DATA LISTING START

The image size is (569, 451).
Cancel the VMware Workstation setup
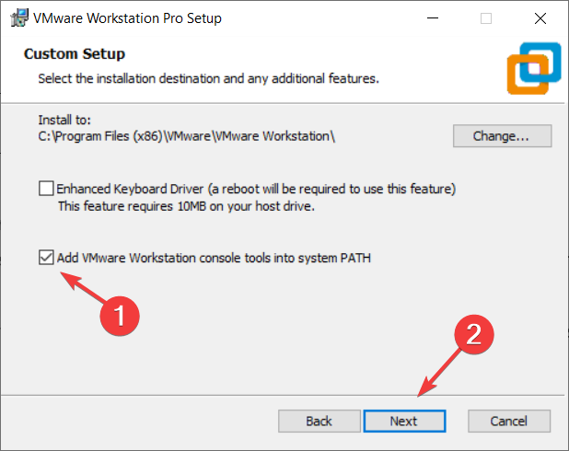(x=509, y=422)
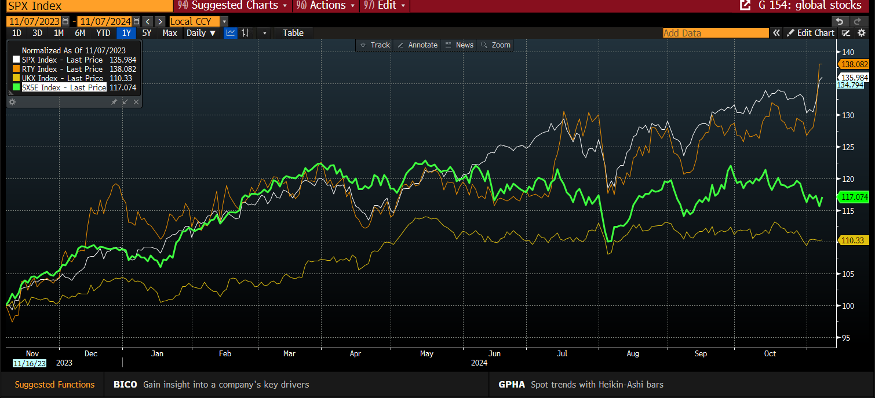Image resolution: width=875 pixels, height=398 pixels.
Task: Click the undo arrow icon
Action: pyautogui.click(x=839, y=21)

DATA LISTING END
DATA LISTING START

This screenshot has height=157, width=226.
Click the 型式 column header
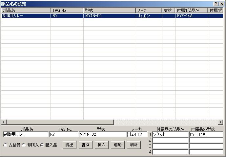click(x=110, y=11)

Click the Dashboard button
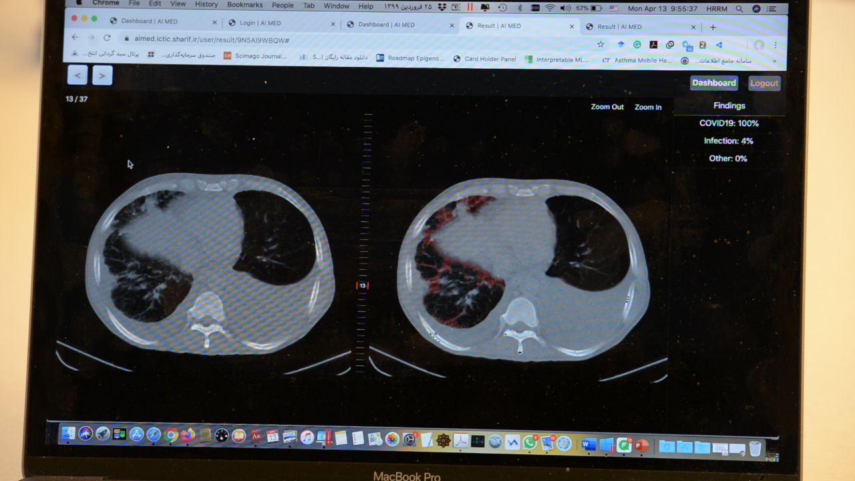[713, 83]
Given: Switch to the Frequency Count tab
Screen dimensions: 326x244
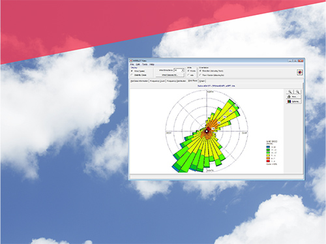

DATA LISTING END
DATA LISTING START

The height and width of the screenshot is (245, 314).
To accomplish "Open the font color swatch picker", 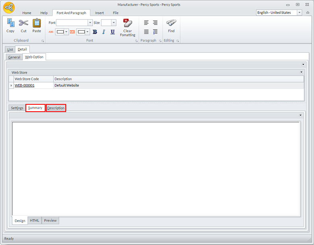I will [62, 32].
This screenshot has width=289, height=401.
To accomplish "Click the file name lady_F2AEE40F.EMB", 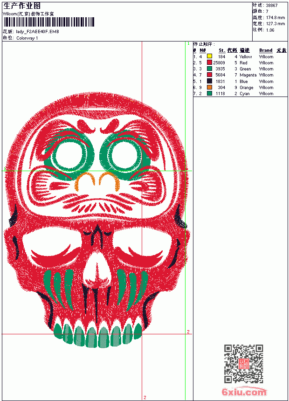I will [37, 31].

DATA LISTING END

Show the lines where the word "screenshot" appears in the entries.

(RESPONSE TO THIS TASK):
This screenshot has height=157, width=226.
The height and width of the screenshot is (245, 314).
This screenshot has width=289, height=401.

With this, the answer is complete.